Science, 7Aug98, p792-4, had a nice summary of the state of
quantum computing. Apparently there are two prototypical
computations, search and counting, and all computations can
be thought of as a combination of these. Quantum computing
speeds up search from N to sqrt(N) cycles, but doesn't speed
up counting at all.
A big obvious question is how smart and fast can AIs based
on quantum computing be, which raises the question of the
relative importance of search vs. counting in AI computation.
Now on first glance AI seems to be based almost entirely on
search. That's the standard metahpor, with things that aid
search themselves get better via meta-level search. What if
things turn out to be this nice, with AI being all search?

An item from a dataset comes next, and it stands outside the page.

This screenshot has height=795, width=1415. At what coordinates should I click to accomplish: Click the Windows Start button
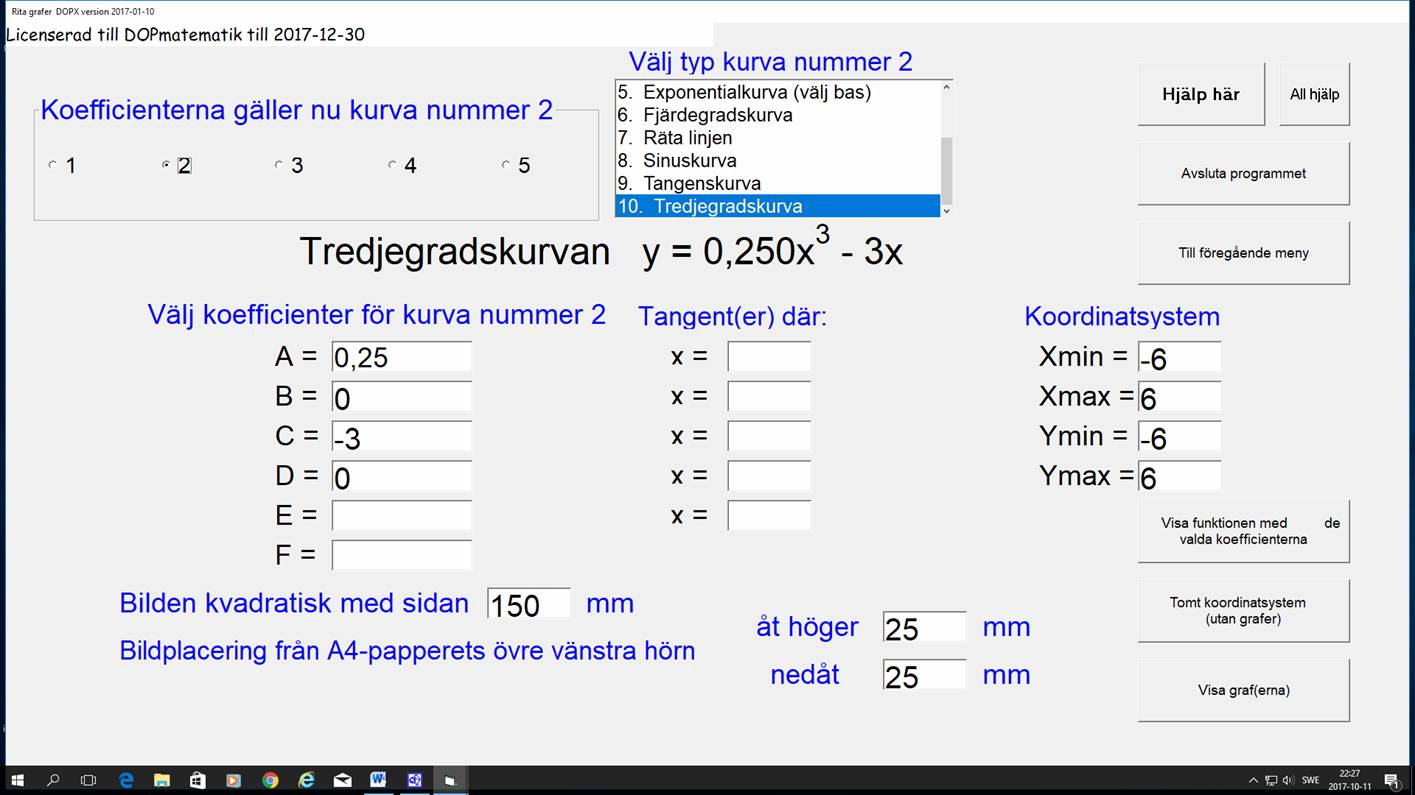coord(17,780)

Imagine that an instruction cycle is three nanoseconds, that
you could describe a similated world for an agent to interact
with, and that you have a decent general learning approach, so
that a classical machine would eventually get smart after N
years in that simulated world. (And that AI is all search.)

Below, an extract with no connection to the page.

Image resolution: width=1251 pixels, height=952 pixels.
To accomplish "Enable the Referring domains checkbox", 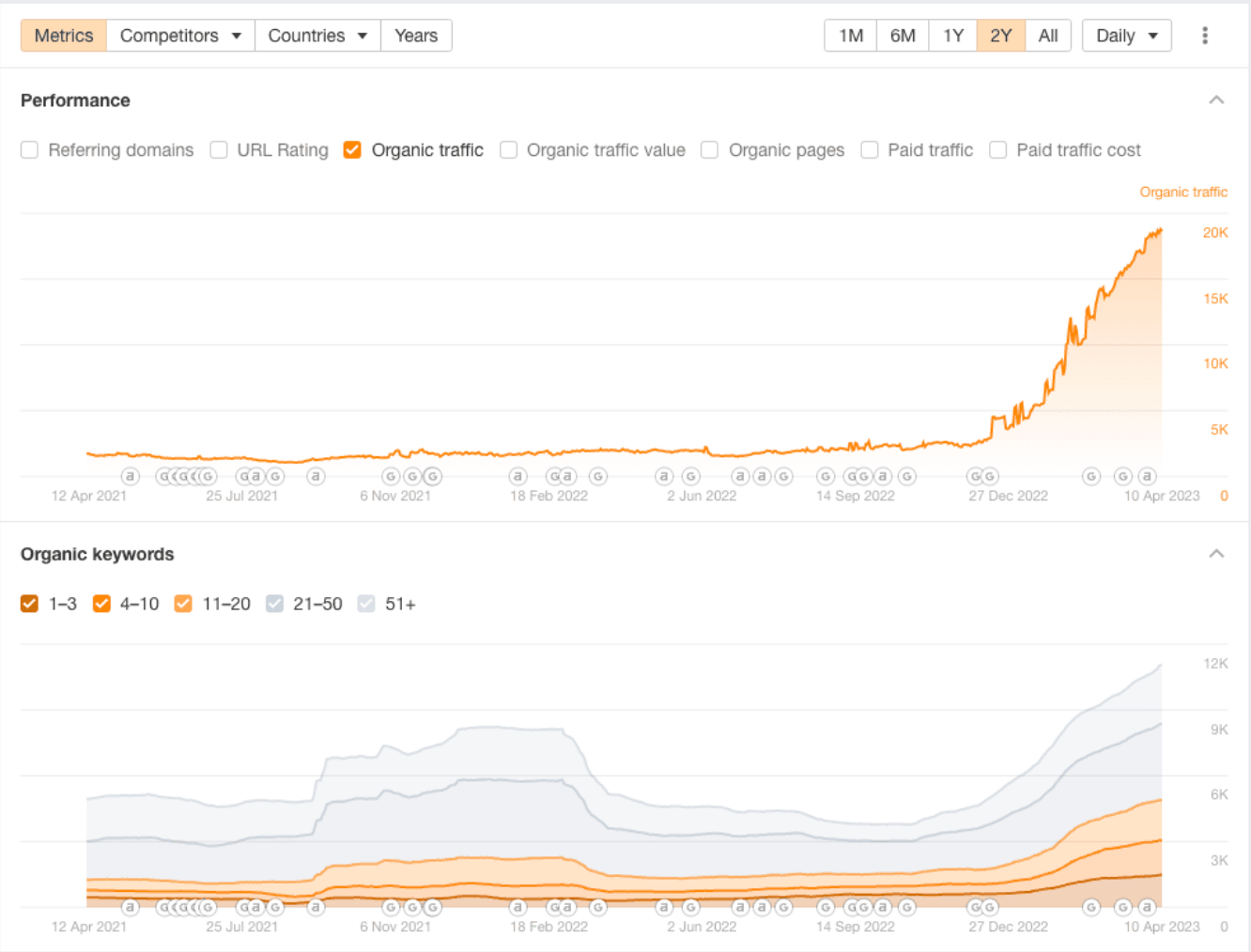I will (x=30, y=150).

N years is N*10^16 cycles, so a quantum computer with the same
instruction cycle time would get smart after sqrt(N)*10^8 cycles,
or sqrt(N)*10^-8 years. That means that if the classical computer
took 10^16 = 10,000 trillion years, the quantum computer takes
one year! And if the classical computer took a million
years, the quantum one would take about five minutes.

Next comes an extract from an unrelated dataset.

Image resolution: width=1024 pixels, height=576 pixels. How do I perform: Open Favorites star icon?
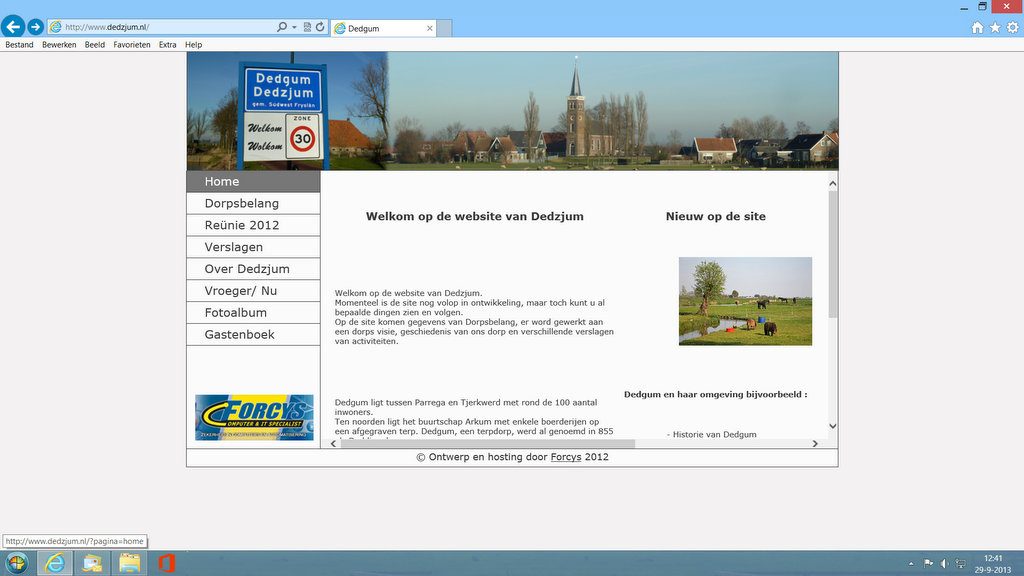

But what if the program can't do it from start to finish without
outside contact? What if it needs data from the real world,
such as feedback from people? Imagine that the classical
computer that would take N years would need feedback every
M hours (= M*10^12 cycles). Then the quantum computer would
need feedback every sqrt(M)*10-6 hours, and would take a total
of (N/sqrt(M))*10^-6 years.
For example, if a classical computer could get smart in a million
years with feedback every hour, then the quantum computer would
take one year total, but require feedback every three milliseconds.
But if the classical computer would require feedback every third
of a second (= 10^8 cycles), then the quantum computer would take
a century, and require feedback every 30 microseconds.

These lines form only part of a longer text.